§ **DOCUMENT EXTRACT**

********************

When I arrived in this country in 1979, I was simply astounded by the affluence of the middle class, and the luxurious lifestyles they led with their houses, their latest cars, stereos, and the amenities in their homes. In India, these were trappings of the rich and famous only, and the middle class lived hand to mouth, struggling to stay above the social demarcation line of poverty—like a drowning person flailing epileptically to keep their head above water and fearing the engulfing strength of the next (economic) vortex that would venture too close.
America is sinking into an economic quagmire percolated by the Tea Partiers who only hum one tune: small government and few regulations. Their tax plan only benefits the richest Americans and corporations. The post-9/11 greed that has been fueled by deregulation at all levels which the Tea Partiers now support: most prominently in the military, health, and financial sectors. Armed with newly bequeathed freedom and a blank canvas of minimal regulation, corporate America painted an absurdist view of how business in America should be conducted. The politicians keep an implacably sham patriotic rant of how this is the greatest country on earth (and still is a great country what’s left of it) it hadn’t occurred to them that to keep America great, you must pay a handsome sum. Statistically our great country hasn’t been great in a number of things, whether it is health care, education, infant mortality, standard of living etc.
Corporations have become even more emboldened during the last mid-term election by the Supreme Court decision of Citizen United vs. FEC which basically gives them carte blanche to spend obscene amount of monies on lobbying—monies that are simply out of the realm of average citizens—through special political packs like the American Crossroads GPS, which is able, unfettered, to influence election outcomes: a milieu which was, formerly, the sole domain of the voters (‘of the people, by the people, for the people’ anyone?). Now these corporations are free to write their own policies through their minions (lobbyists), with the politicians of their choosing in their pockets.

********************

§ **PROBLEM A**
For each statement below, say yes or no to whether it agrees with the opinion piece, and quote the deciding words: (i) The writer arrived in this country in 1979. (ii) The Tea Partiers' tax plan benefits all Americans equally. (iii) American Crossroads GPS is named as a special political pack.
§ **PROBLEM B**
Print verbatim everything in the opinion piece from "Corporations have become" down to "in their pockets.".

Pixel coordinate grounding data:
********************

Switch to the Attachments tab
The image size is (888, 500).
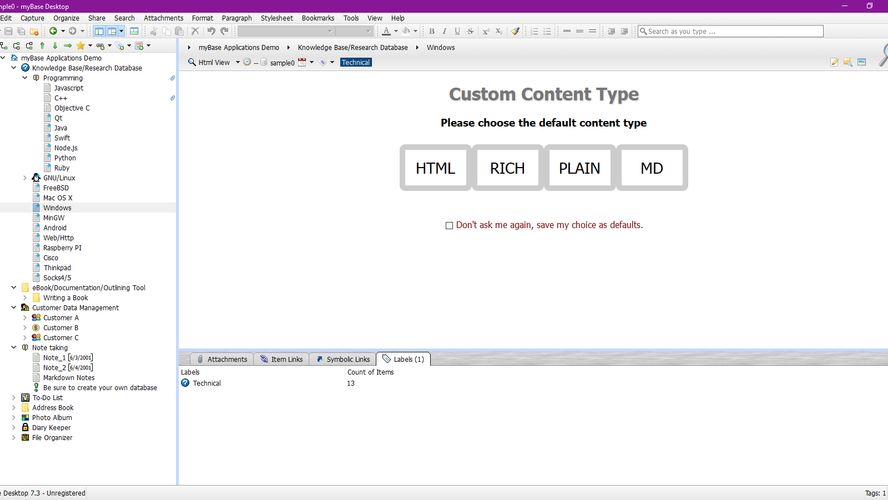[x=221, y=359]
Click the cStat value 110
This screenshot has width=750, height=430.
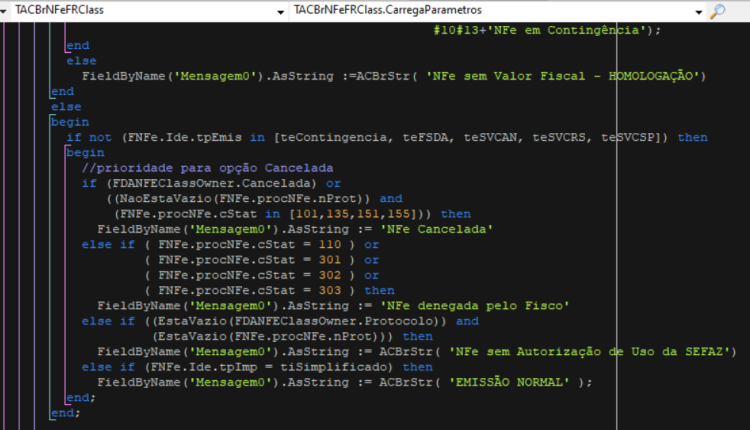click(x=330, y=244)
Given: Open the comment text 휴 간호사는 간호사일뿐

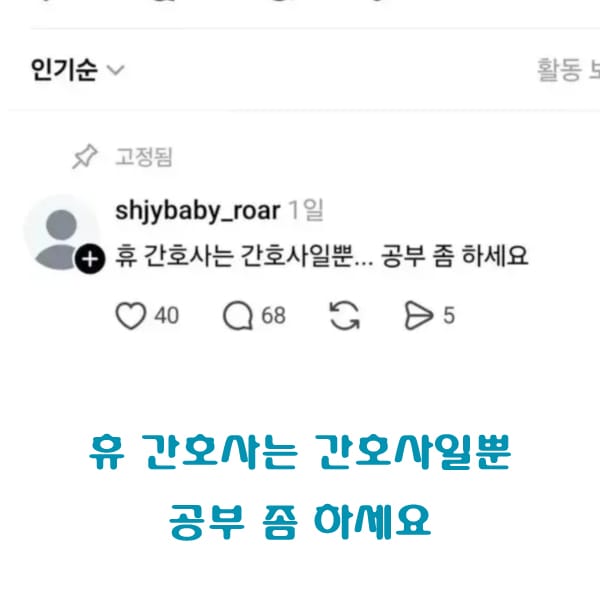Looking at the screenshot, I should click(234, 256).
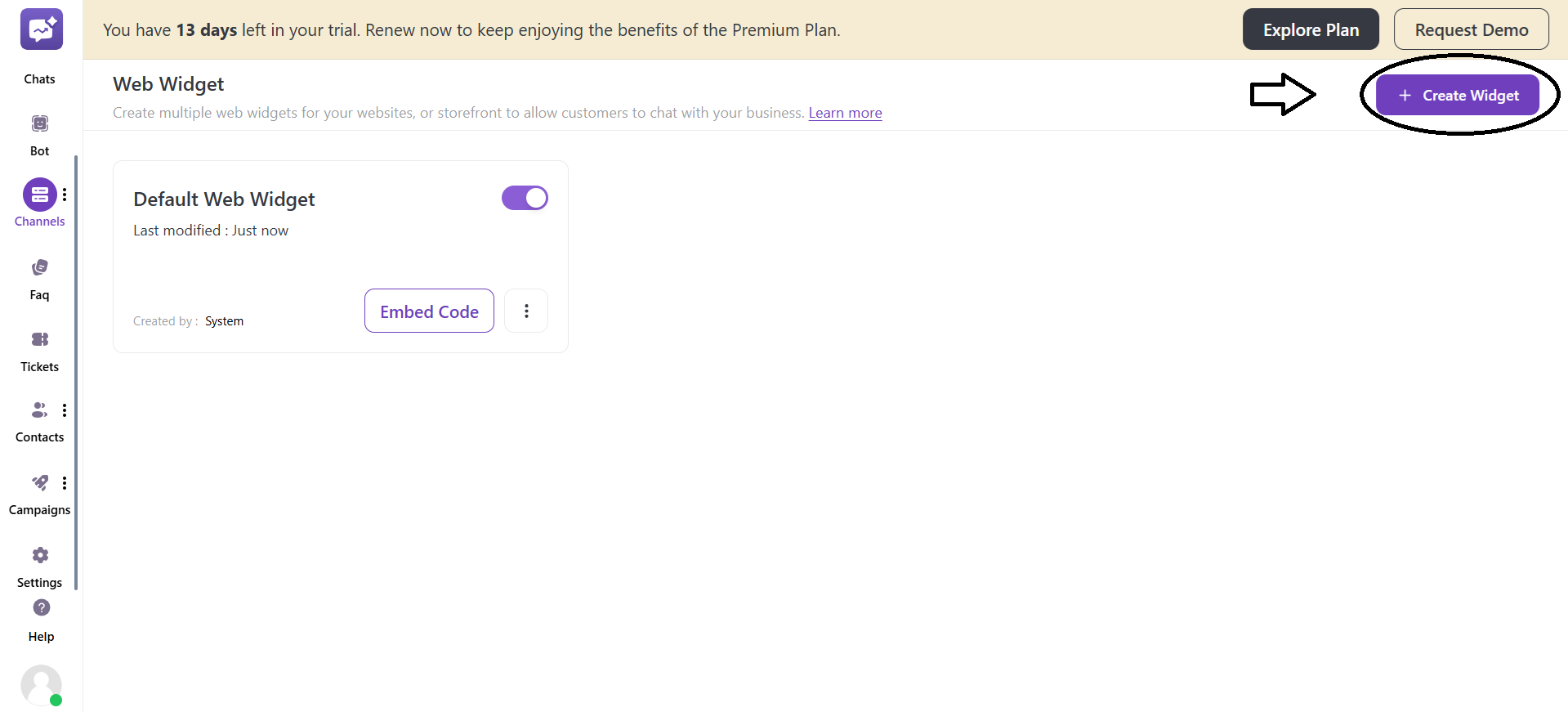Open the Learn more link
Image resolution: width=1568 pixels, height=712 pixels.
point(845,113)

********************

§ **YOUR RESPONSE A**
(i) Yes: "When I arrived in this country in 1979"
(ii) No: "Their tax plan only benefits the richest Americans and corporations."
(iii) Yes: "through special political packs like the American Crossroads GPS"

§ **YOUR RESPONSE B**
Corporations have become even more emboldened during the last mid-term election by the Supreme Court decision of Citizen United vs. FEC which basically gives them carte blanche to spend obscene amount of monies on lobbying—monies that are simply out of the realm of average citizens—through special political packs like the American Crossroads GPS, which is able, unfettered, to influence election outcomes: a milieu which was, formerly, the sole domain of the voters (‘of the people, by the people, for the people’ anyone?). Now these corporations are free to write their own policies through their minions (lobbyists), with the politicians of their choosing in their pockets.